V CALISA1, J CRAIG1,2, S CHADBAN3, W LIM4, K HOWARD2, J CHAPMAN5, S MCDONALD6,7, P CLAYTON6, G WONG1,2,5
1Centre for Kidney Research, The Children’s Hospital at Westmead, Sydney, New South Wales, 2School of Public Health, University of Sydney, Sydney, New South Wales, 3Renal Transplant Unit, Royal Prince Alfred Hospital, Sydney, New South Wales, 4Department of Renal Medicine, Sir Charles Gairdner Hospital, Perth, Western Australia, 5Centre for Transplant and Renal Research, Westmead Hospital, Sydney, New South Wales, 6ANZDATA Registry, 7Central and Northern Adelaide Renal and Transplantation Service, Royal Adelaide Hospital, Adelaide, South Australia.
Aim: To determine the health benefits of risk-based, deceased-donor kidney allocation, compared to current practice.
Background: Risk-based allocation, using Kidney Donor Risk Index (KDRI) and Estimated Post-Transplant Survival (EPTS) score, has been proposed to improve utility and equity in allocation.
Methods: Risk-based matching algorithms, utilising KDRI-EPTS matching of the lowest percentile (10-30%) of scores, was applied to recipients transplanted in Australia, 1994-2013. Recipients >60 years were preferentially allocated grafts in the highest percentile (5-15%) of KDRI scores. Probabilistic Markov models, terminating in first graft failure or death, compared risk-based allocation against current practice. Incremental KDRI score, waiting time, life years, quality-adjusted life years and graft years under risk-based matching algorithms, compared to current practice, were determined.
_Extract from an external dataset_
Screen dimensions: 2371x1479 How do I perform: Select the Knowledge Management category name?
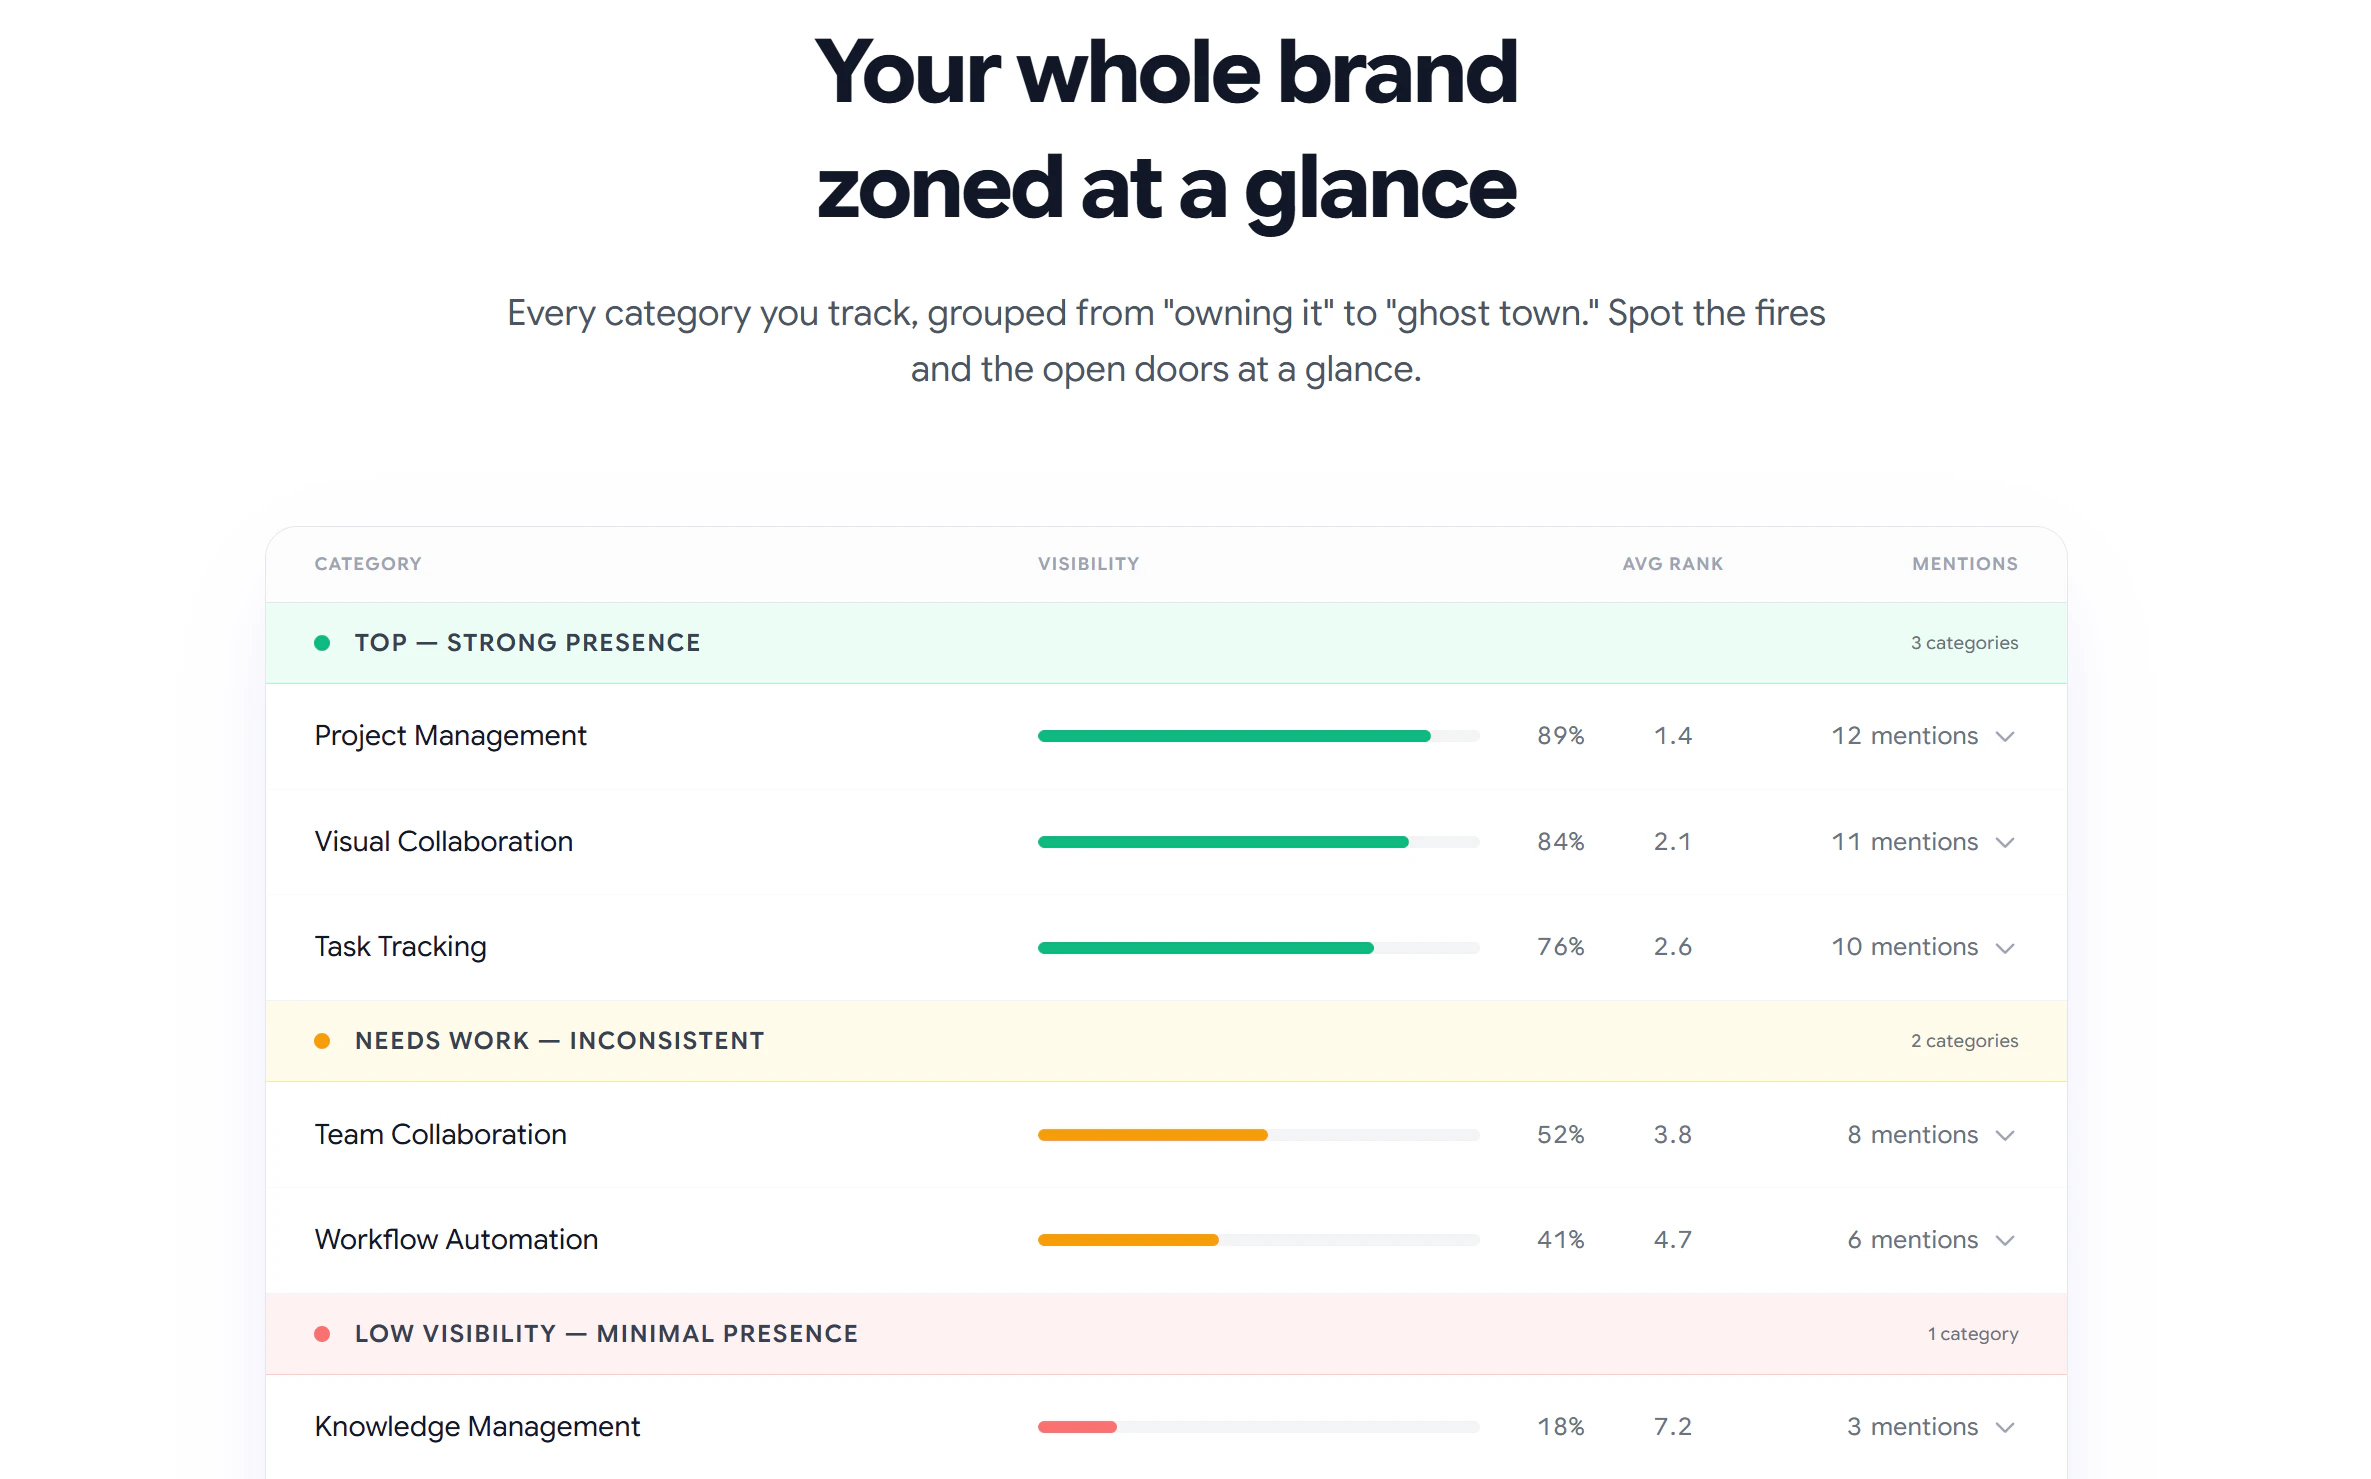[477, 1427]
Results: KDRI-EPTS matching reduced median KDRI scores by 0.19 (p<0.001) and waiting time for transplant by 0.64 years (p<0.001), for recipients ≤30 years but increased median KDRI score by 0.27 (p<0.001) and waiting time by 0.94 years (p<0.001) for recipients >60 years. Prioritising the top 15% of KDRI scores for recipients >60 years, decreased their median waiting time by 9.6% (p<0.001) but increased median KDRI by 11.5% (p<0.001). KDRI-EPTS matching threshold of 30% incurred maximum health benefit of 0.319 life years (p<0.001), across the population, with an increase of 0.4 life years (p<0.001) and a decrease of 0.31 life years (p=0.030) for recipients aged ≤30 and >60 years, respectively. Prioritisation of high KDRI donors for recipients >60 years did not change their health outcomes (p=0.739).
Conclusions: Risk-based matching incurs health benefits across the population, benefitting recipients ≤45 years and disadvantaging those >60 years. Preferentially allocating high KDRI grafts to recipients >60 years does not provide them significant health benefits.